An exterior view of China Evergrande Centre in Hong Kong. Picture: REUTERS/BOBBY YIP
An exterior view of China Evergrande Centre in Hong Kong. Picture: REUTERS/BOBBY YIP

Hong Kong — The editor-in-chief of state-backed Chinese newspaper Global Times warned debt-ridden property giant Evergrande Group that it should not bet on a government bailout on the assumption that it is “too big to fail”.

It was the first commentary to appear in state-backed media casting doubt on a government bailout for the country’s No 2 property developer, whose shares fell on Friday for the fifth consecutive day amid concerns it is heading for default.

Evergrande is scrambling to raise funds to pay its many lenders and suppliers and investors, with regulators warning its $305bn of liabilities could spark broader risks to the country’s financial system if not stabilised.

Global Times editor-in-chief Hu Xijin said on his WeChat social media account on Thursday that Evergrande should turn to the market for salvation, not the government.

He said Evergrande’s potential bankruptcy was unlikely to trigger a systemic financial storm like the collapse of Lehman Brothers, because it was a real estate business not a bank and down payment ratios on property in China were very high.

Global Times is a nationalistic tabloid published by the Communist Party’s People’s Daily. Its views do not necessarily reflect the official thinking of policymakers.

Policymakers are telling Evergrande’s major lenders to extend interest payments or rollover loans, and market watchers increasingly think a direct bailout from the government is unlikely.

A group of Evergrande’s offshore bondholders has selected investment bank Moelis & Co and law firm Kirkland & Ellis as advisers on a potential restructuring of a tranche of bonds, focusing on about $20bn in outstanding dollar bonds in the event of nonpayment, sources said.

Evergrande is due to pay $83.5m interest on September 23 for its March 2022 bond. It has another $47.5m interest payment due on September 29 for the March 2024 notes.
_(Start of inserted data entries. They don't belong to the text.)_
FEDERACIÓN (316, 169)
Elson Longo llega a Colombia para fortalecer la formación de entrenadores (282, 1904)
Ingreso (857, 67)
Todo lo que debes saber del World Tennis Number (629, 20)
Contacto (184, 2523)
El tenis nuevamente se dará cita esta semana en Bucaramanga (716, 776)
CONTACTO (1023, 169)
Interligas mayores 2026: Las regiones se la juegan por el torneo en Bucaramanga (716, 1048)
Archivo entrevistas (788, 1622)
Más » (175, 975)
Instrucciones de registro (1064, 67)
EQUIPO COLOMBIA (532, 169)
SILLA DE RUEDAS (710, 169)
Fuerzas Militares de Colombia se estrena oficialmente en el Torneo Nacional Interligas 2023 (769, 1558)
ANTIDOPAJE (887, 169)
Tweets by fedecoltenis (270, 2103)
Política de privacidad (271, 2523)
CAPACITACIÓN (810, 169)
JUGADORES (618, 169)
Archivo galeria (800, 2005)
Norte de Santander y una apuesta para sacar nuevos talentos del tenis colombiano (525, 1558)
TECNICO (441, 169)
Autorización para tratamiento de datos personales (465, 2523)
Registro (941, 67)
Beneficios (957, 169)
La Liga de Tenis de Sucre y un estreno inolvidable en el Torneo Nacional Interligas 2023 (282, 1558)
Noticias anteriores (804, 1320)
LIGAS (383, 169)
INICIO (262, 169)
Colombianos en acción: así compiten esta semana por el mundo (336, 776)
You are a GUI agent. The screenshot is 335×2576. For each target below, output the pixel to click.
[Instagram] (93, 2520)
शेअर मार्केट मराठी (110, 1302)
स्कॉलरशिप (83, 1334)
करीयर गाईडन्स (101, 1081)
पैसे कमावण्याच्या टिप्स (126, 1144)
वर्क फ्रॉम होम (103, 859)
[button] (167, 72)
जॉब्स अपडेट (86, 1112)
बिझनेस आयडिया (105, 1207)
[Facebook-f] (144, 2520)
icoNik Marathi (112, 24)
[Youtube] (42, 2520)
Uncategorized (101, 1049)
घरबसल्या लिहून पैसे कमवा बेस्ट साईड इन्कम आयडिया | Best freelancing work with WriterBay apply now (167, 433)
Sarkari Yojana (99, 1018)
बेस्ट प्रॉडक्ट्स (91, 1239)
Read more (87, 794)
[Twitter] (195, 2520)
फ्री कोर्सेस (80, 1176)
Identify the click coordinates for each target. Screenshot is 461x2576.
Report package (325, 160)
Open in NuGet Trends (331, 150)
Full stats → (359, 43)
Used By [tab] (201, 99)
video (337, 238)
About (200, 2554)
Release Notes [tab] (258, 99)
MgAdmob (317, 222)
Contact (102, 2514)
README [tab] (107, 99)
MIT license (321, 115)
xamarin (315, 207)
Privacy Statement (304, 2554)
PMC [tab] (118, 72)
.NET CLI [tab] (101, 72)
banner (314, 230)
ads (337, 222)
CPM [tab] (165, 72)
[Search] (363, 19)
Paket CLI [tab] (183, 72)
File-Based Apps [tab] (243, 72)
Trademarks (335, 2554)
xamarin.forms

The bonds would default if Evergrande fails to pay the interest within 30 days.

The debacle of Evergrande - which has more than 1,300 real estate projects in over 280 cities - is dampening the yuan and confidence in Chinese assets more broadly.

Evergrande shares fell another 13% to HK$2.28 on Friday, the lowest level since October 2011. Its offshore October 2023 bond fell 10% to 16.125c.

China Minsheng Banking Corporation, one of Evergrande’s major lenders, dropped 4.6% to a record low of HK$2.80.